DATA TO PROCESS>
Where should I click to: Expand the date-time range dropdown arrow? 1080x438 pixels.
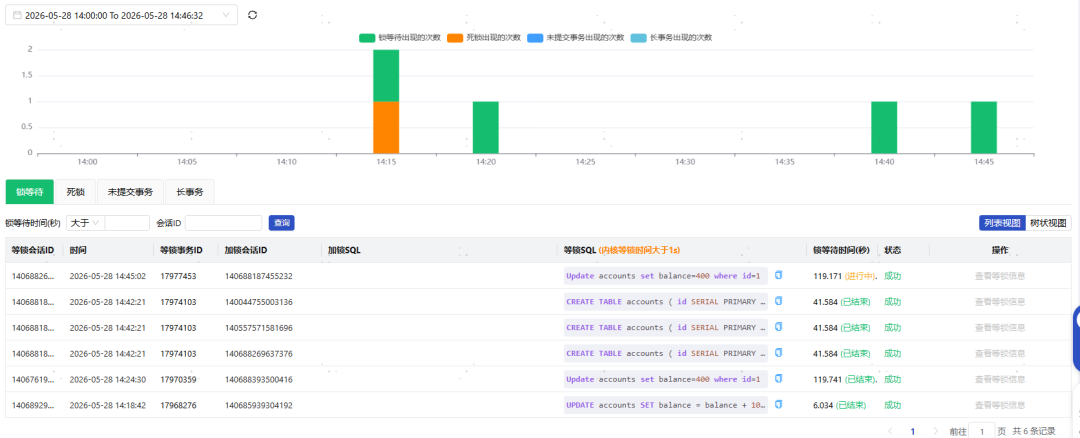(x=227, y=15)
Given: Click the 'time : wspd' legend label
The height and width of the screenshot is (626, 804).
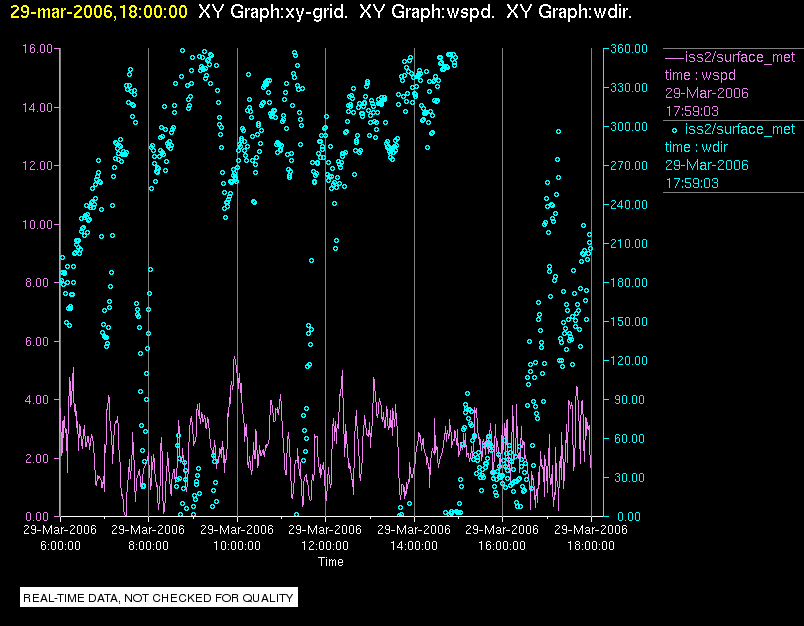Looking at the screenshot, I should 702,75.
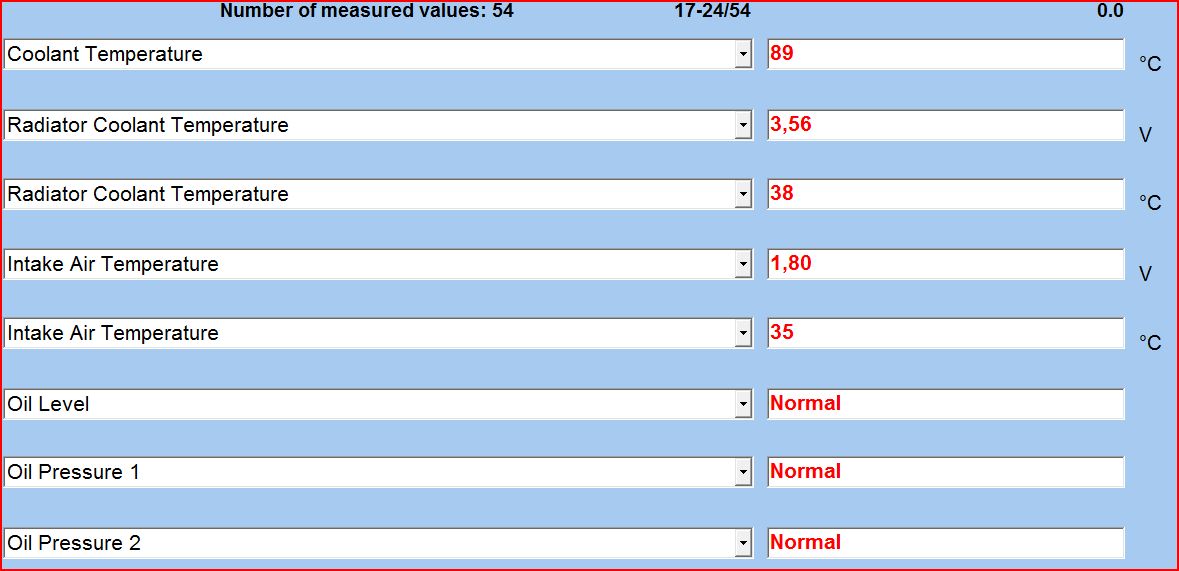Click the Oil Pressure 1 Normal value field
Viewport: 1179px width, 571px height.
tap(945, 472)
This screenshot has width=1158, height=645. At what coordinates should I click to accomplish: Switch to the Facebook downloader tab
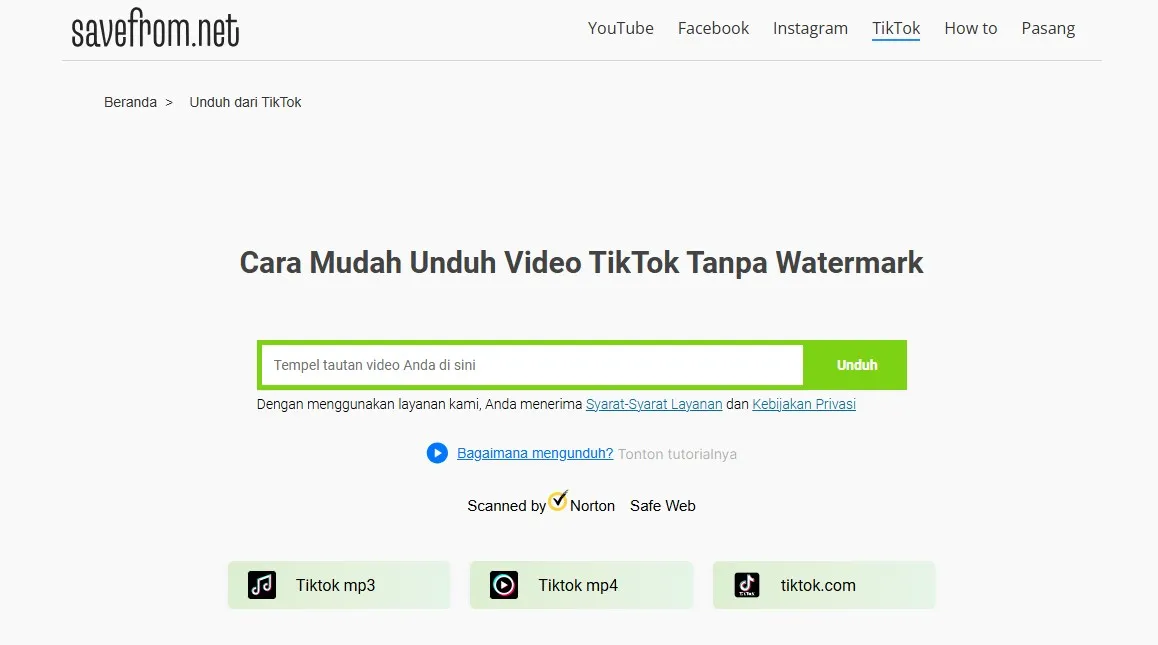pos(713,28)
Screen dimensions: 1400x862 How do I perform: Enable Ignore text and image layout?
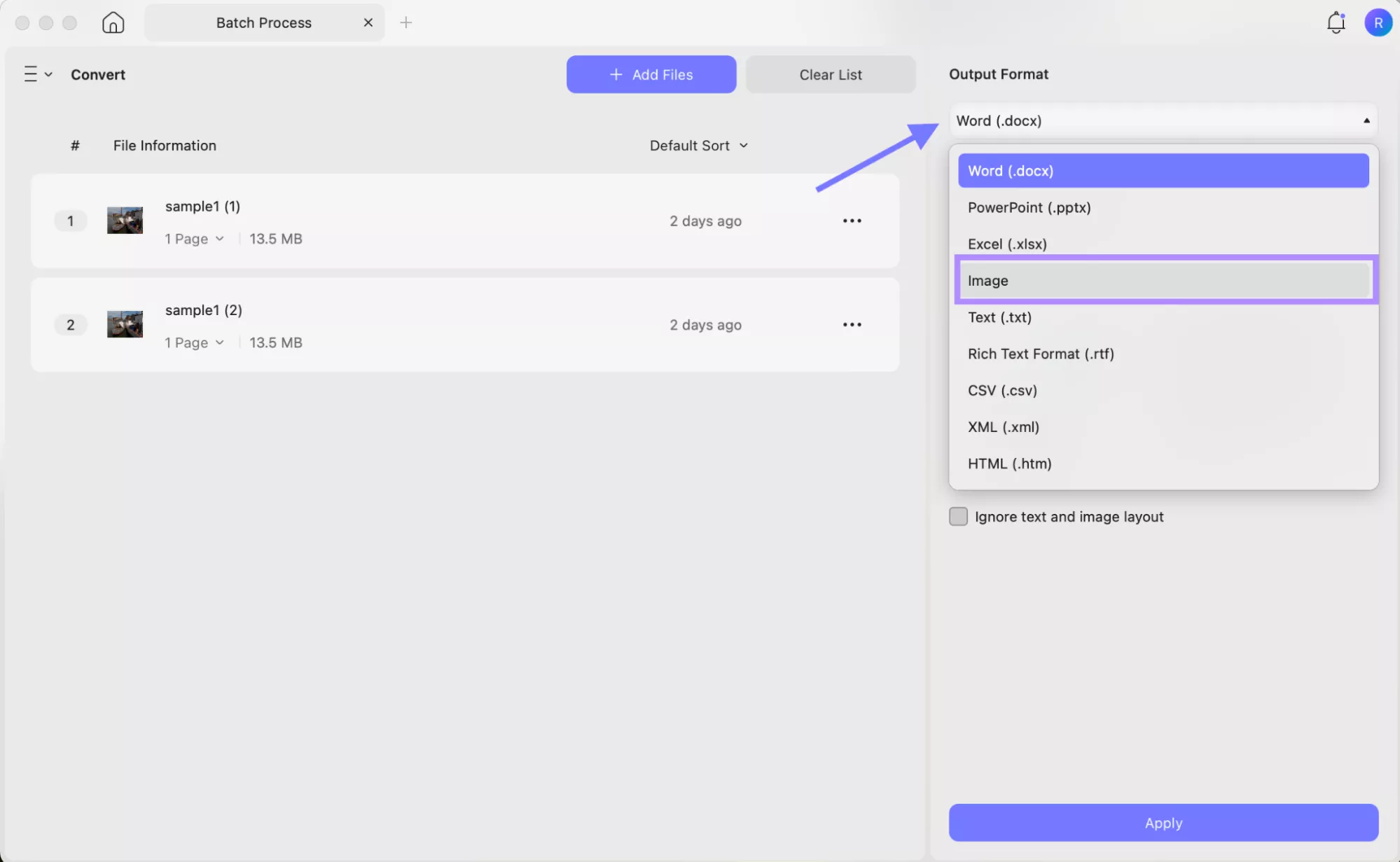(x=958, y=516)
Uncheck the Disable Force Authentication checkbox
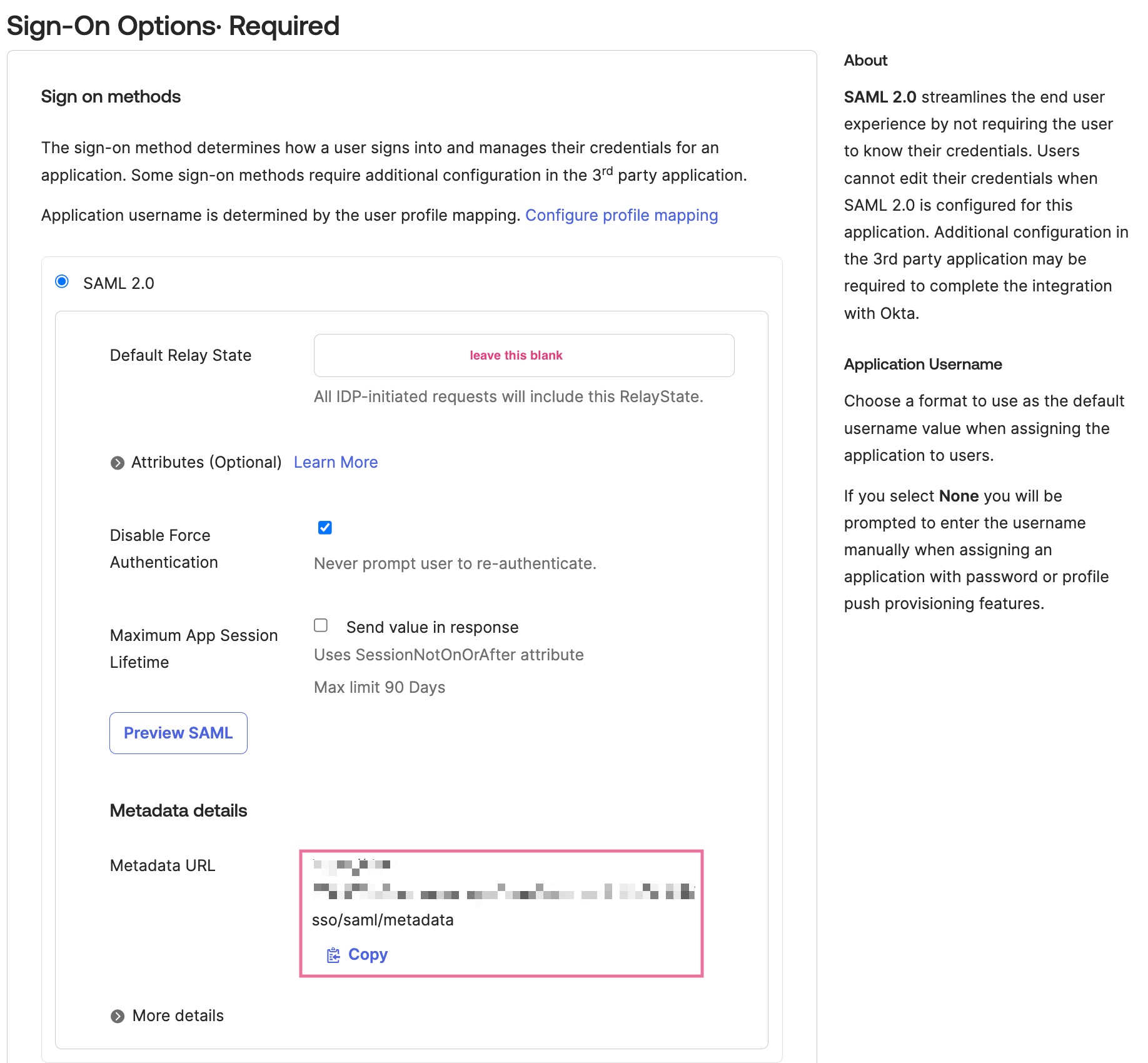Image resolution: width=1148 pixels, height=1063 pixels. pyautogui.click(x=325, y=528)
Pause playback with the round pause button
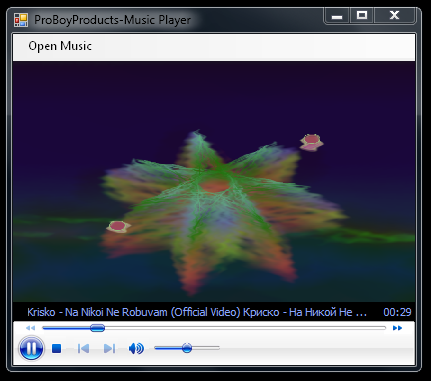The image size is (431, 381). [31, 348]
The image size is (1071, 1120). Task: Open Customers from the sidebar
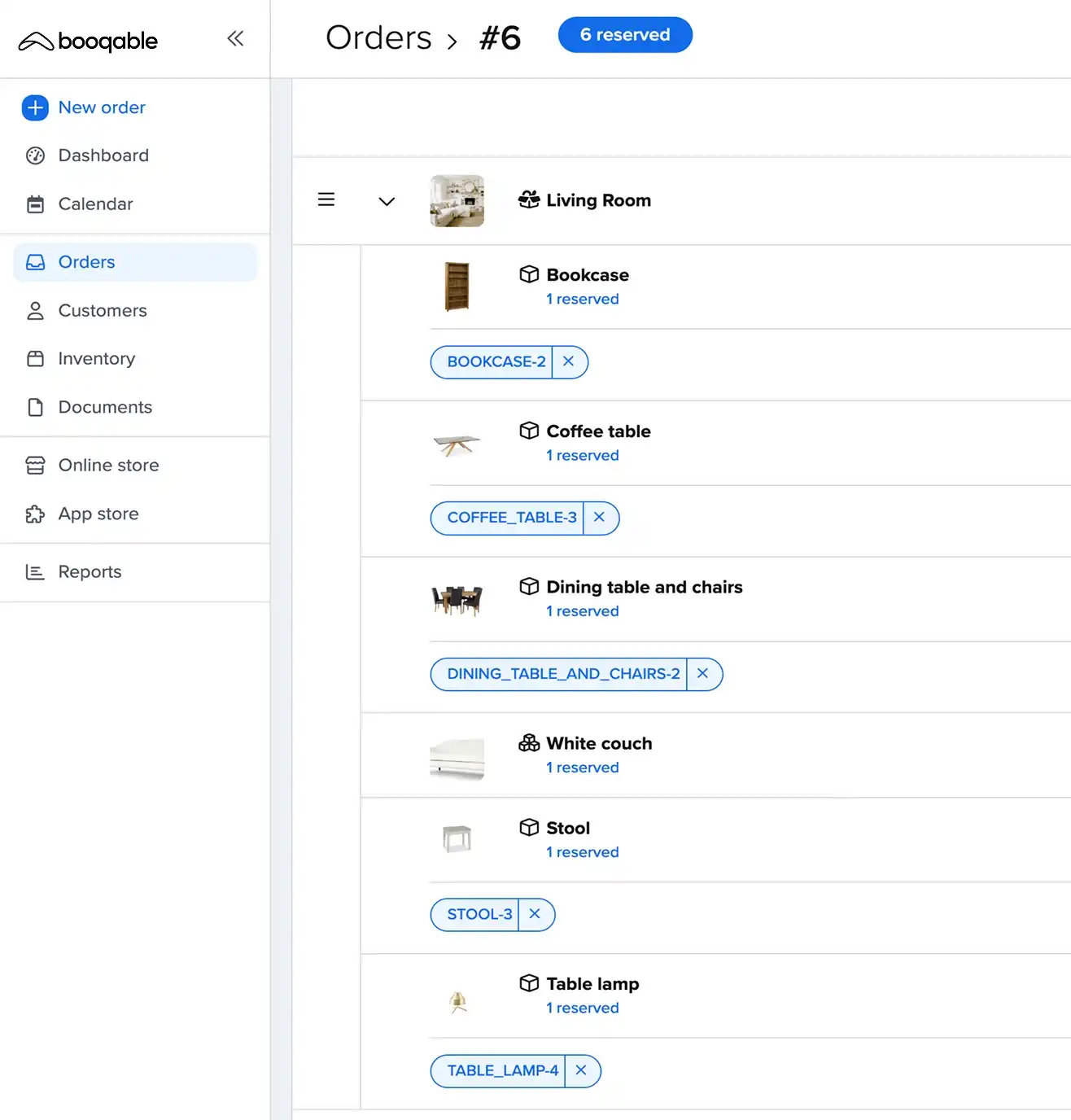(103, 311)
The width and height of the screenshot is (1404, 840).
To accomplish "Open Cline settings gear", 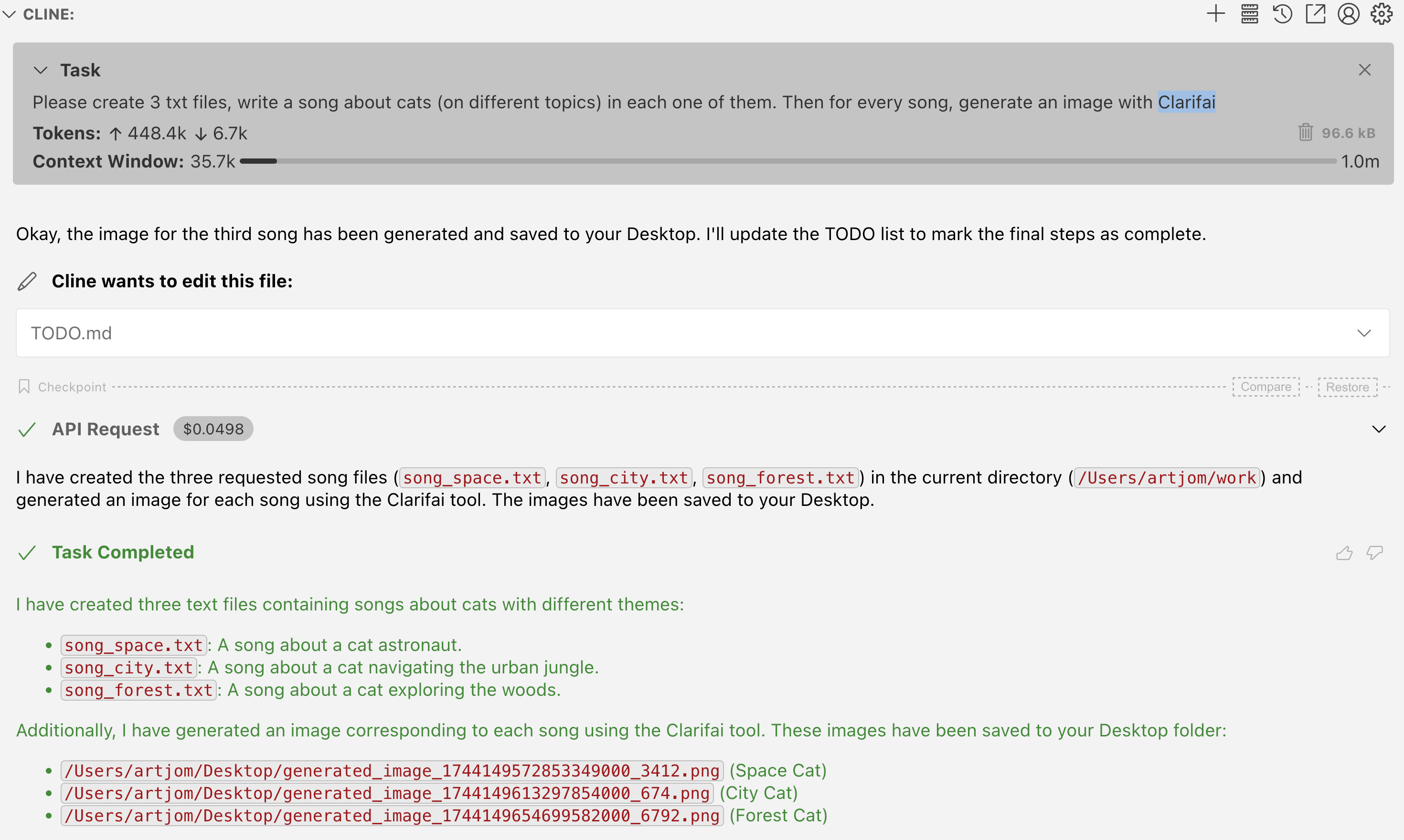I will point(1382,13).
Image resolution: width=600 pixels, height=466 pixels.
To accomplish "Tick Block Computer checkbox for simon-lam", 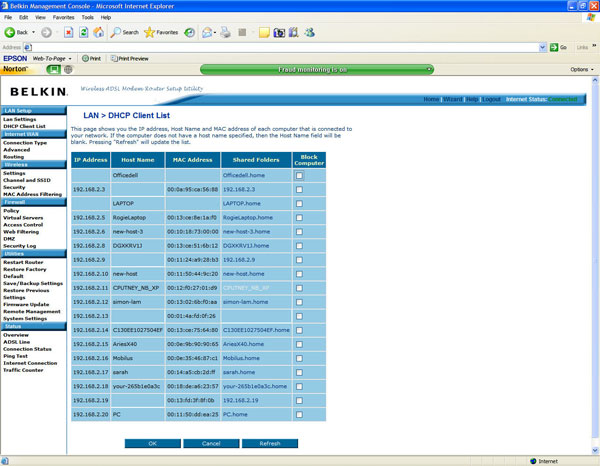I will [299, 301].
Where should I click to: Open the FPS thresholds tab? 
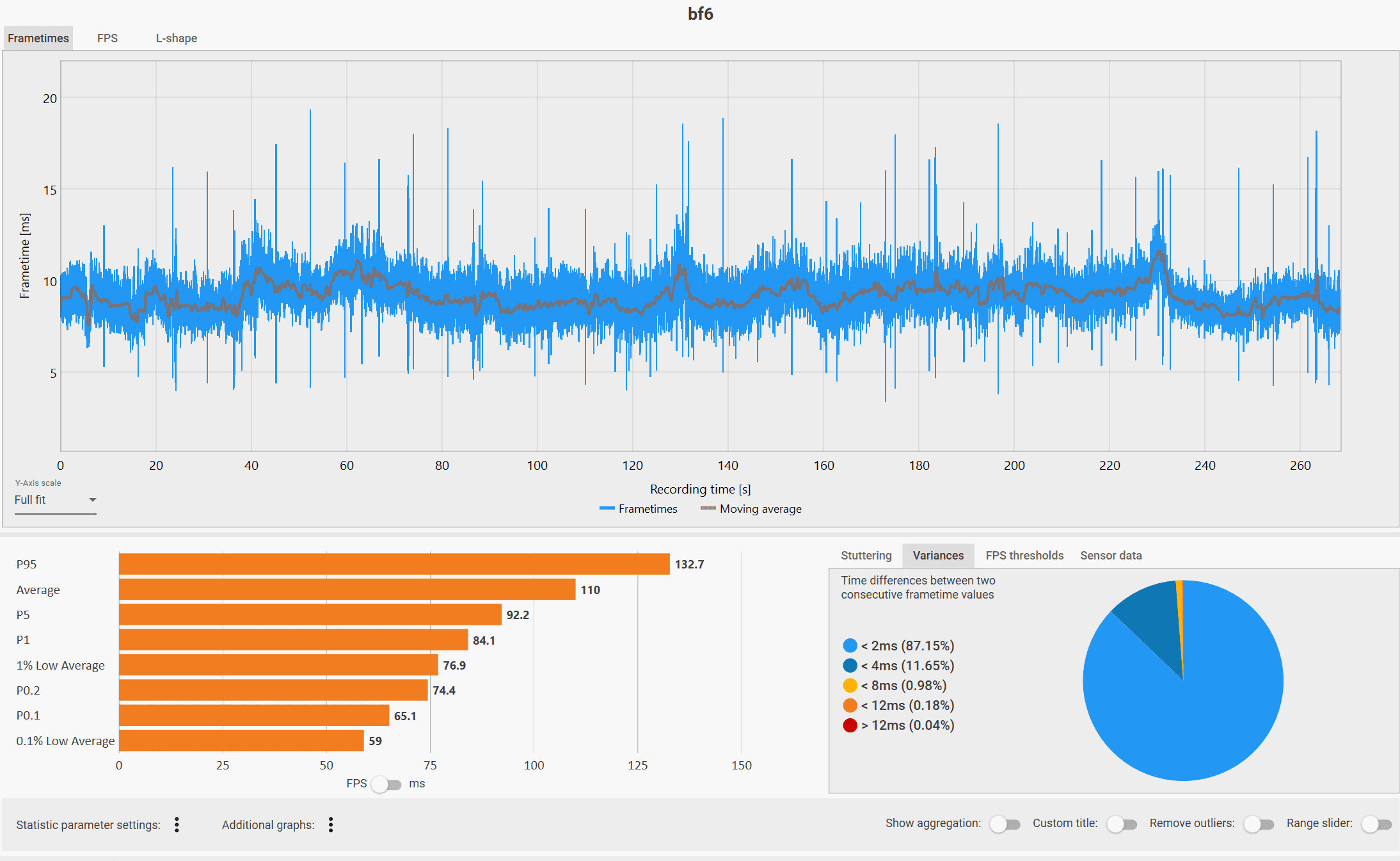click(1024, 556)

WHAT YOU ARE ASKED TO DO> Recast everything above, from the line containing "Screen dimensions: 1400x862" down to the line containing "Image resolution: width=1148", as a numbered list with blank lines omitted. Leave the pictures out of the answer.

SOLUTION TO THE PROBLEM>
1. Screen dimensions: 1400x862 How do I perform: Enable Ignore text and image layout?
2. (x=958, y=516)
3. Uncheck the Disable Force Authentication checkbox
4. Image resolution: width=1148 pixels, height=1063 pixels. pyautogui.click(x=325, y=528)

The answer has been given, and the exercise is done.